Empresas multinacionais de compartilhamento, que já vinham oferecendo bikes com bateria, saíram espalhando patinetes pelas calçadas das grandes cidades. O Brasil não ficou de fora da nova moda. Mas era o início de um grande conflito urbano.
Não sabíamos – e ainda não aprendemos – a nos comportar com tanta modernidade. Os gestores públicos muito menos e, agora, correm atrás do prejuízo. Há alguns anos, eu caminhava por La Rambla e Paseo de Gracia, em Barcelona, livre, leve e solto, convivendo no mesmo espaço com os ciclistas de pedal. Agora não mais.
Se as magrelas integram cada vez mais nosso cotidiano, as patinetes elétricas, particulares ou self-service, então, agravam cada vez mais a disputa por cada metro quadrado, num momento da vida em que todos temos pressa.
Com a invasão desses velocípedes audazes, o poder público começou a tentar organizar a bagunça. Mas esse trabalho está longe de acabar. São Paulo regulamentou em 2019 a atividade desses papa-léguas espalhados por aí. As big da micromobilidade recolheram seu arsenal. O negócio ficou inviável. Só com a bagunça tinham lucro. Agora uma nova empresa se dispõe a oferecer o serviço e a prefeitura regula a atividade impondo velocidade máxima de 20 km/h e espaço determinado para estacionar, o que às vezes me lembra gansinhos.
Muitas outras cidades brasileiras digerem a nova realidade, que é mundial. Nova Iorque permite essas scooters na região turística do Central Park, em velocidade máxima de 25 km/h e restritas a determinados leitos de circulação.

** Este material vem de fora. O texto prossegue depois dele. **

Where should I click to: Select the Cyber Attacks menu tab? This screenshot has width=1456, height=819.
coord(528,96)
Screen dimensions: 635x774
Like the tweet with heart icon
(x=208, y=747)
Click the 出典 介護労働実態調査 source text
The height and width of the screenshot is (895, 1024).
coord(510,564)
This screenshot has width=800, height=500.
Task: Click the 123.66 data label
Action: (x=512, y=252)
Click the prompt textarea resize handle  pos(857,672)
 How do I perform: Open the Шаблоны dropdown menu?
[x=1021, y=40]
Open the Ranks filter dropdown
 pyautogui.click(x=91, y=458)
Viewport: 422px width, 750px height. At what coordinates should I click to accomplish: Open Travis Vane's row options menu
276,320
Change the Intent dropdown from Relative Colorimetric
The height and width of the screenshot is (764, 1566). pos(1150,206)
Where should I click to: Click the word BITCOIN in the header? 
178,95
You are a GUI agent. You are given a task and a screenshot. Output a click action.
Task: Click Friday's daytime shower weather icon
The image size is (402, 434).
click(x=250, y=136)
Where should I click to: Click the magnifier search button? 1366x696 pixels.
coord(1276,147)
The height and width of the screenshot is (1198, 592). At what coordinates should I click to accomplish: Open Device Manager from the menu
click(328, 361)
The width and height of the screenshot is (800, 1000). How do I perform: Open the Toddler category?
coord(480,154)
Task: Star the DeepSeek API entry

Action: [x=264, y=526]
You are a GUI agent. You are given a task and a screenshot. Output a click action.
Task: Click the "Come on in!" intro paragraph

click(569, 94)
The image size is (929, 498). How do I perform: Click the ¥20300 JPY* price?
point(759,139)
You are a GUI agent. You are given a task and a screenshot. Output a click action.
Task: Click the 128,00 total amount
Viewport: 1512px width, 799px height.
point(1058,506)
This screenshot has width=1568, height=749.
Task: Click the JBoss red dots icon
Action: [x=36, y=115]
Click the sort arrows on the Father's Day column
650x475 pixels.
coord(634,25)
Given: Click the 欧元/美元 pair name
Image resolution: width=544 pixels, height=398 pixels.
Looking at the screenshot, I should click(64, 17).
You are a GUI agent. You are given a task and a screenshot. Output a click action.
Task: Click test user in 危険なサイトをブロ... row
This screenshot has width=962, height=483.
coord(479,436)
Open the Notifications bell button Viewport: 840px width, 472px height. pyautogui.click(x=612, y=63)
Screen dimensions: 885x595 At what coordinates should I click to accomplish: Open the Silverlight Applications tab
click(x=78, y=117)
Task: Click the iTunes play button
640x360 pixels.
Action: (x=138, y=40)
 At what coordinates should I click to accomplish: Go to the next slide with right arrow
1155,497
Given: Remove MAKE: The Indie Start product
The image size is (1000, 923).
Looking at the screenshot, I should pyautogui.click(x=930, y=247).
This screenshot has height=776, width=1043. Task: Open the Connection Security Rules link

A ordem mundial hoje é tirar as patinetes, como as bikes, das calçadas. Paris e Lisboa enfrentam neste momento igual esforço para reduzir drasticamente a quantidade de gansinhos elétricos largados por onde caminhamos. Em ambas capitais os prefeitos restringem a frota de 15 mil patinettes na capital francesa e outro tanto de trotinetes lisboetas, para algo em torno da metade. Impõem controle da velocidade limitada a 20 km/h e definem onde podem ser largadas.
Em Lisboa ainda impressiona a algazarra desses papa-léguas pelas calçadas. Mais ainda as que passam esbarrando em nossos braços. Esta semana a Associação Novamente, voltada para a questão de acidentes crânio-encefálicos, divulgou um manifesto. Quer que se obrigue os usuários a usarem capacetes.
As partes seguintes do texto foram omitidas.